Several risks continue to shape the company’s operating environment. Pharmacy channel expansion, while strategically beneficial, introduces sensitivity to payer price negotiation. Managing reimbursement terms will be critical to protecting margin expansion goals. Competitive activity in automated insulin delivery systems remains intense, with several companies pursuing similar patient populations and reimbursement pathways.

International markets introduce separate operational challenges. Tandem Diabetes Care plans to bring certain overseas commercial operations in-house beginning in 2026. While this may create greater control and margin benefit over time, the transition period could temporarily pressure financial performance. Supply chain disruptions, regulatory timing, and device integration updates also represent ongoing variables.

Even with these factors, the company’s long-term strategy remains cohesive. The aim is not simply to sell pumps, but to build a scalable recurring revenue engine powered by ongoing patient therapy engagement and simplified channel access.

What are the most important takeaways from Tandem Diabetes Care’s 2025 revenue and margin strategy?

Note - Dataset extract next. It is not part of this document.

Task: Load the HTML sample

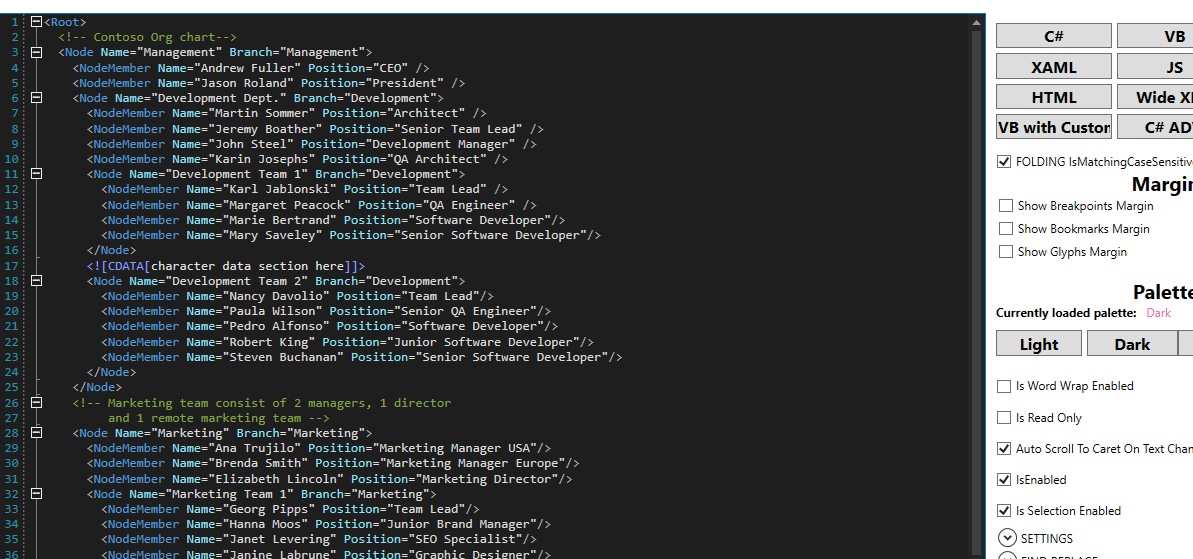Action: [1054, 97]
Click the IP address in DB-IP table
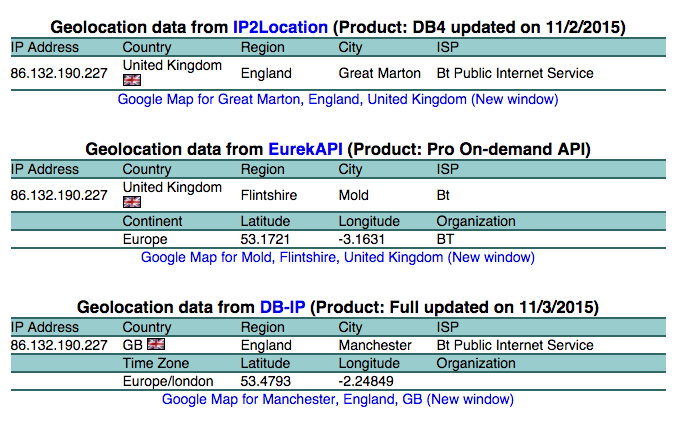Screen dimensions: 678x425 tap(59, 345)
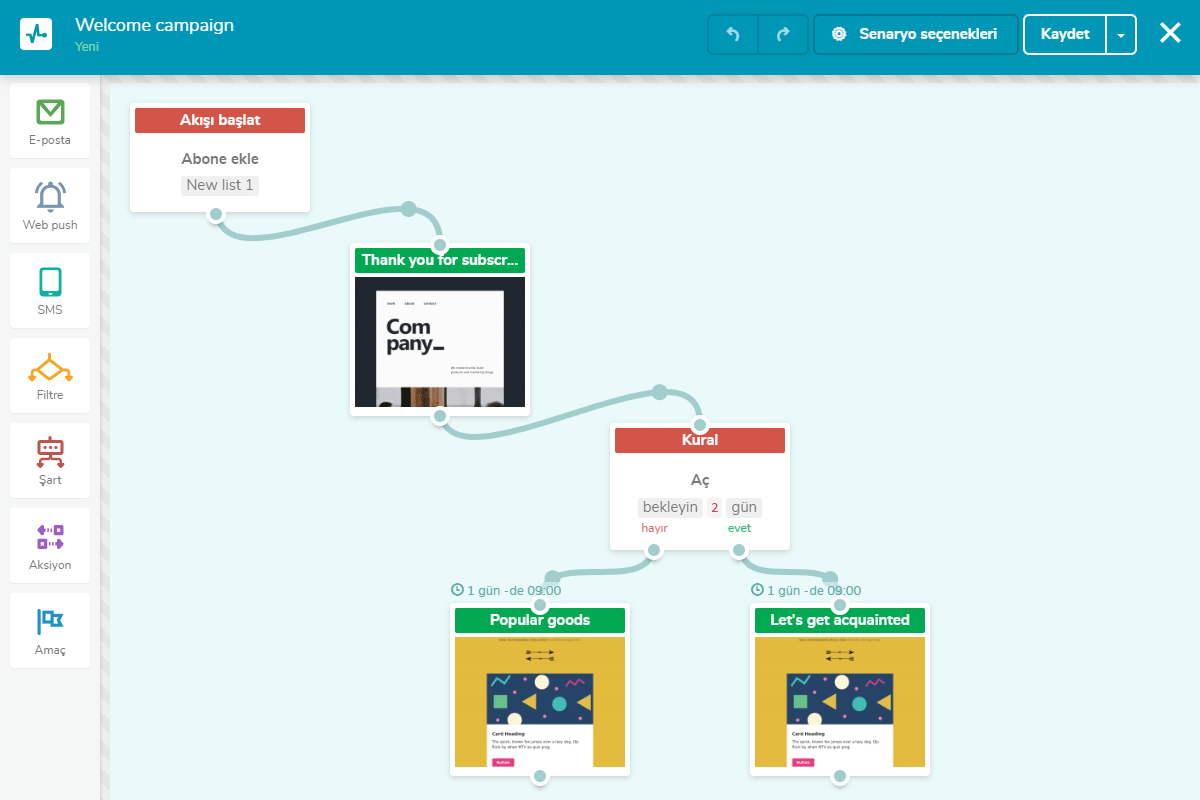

  • Tandem Diabetes Care Inc is targeting approximately $1 billion in 2025 revenue, supported by margin improvement and recurring revenue expansion.
  • Pharmacy channel coverage for the Tandem Mobi pump has surpassed 40 percent of United States covered lives, improving access and refill continuity.
  • Gross margin improved to 54 percent in the latest quarter, with targets of high 50 percent margins in 2025 and 60 percent by late 2026.
  • Integration with FreeStyle Libre 3 Plus, mobile app control for the Tandem Mobi system and extended-wear infusion sets reinforce product ecosystem value.
  • Investor sentiment remains cautious but balanced, with future stock performance dependent on execution in channel expansion and supply-based revenue growth.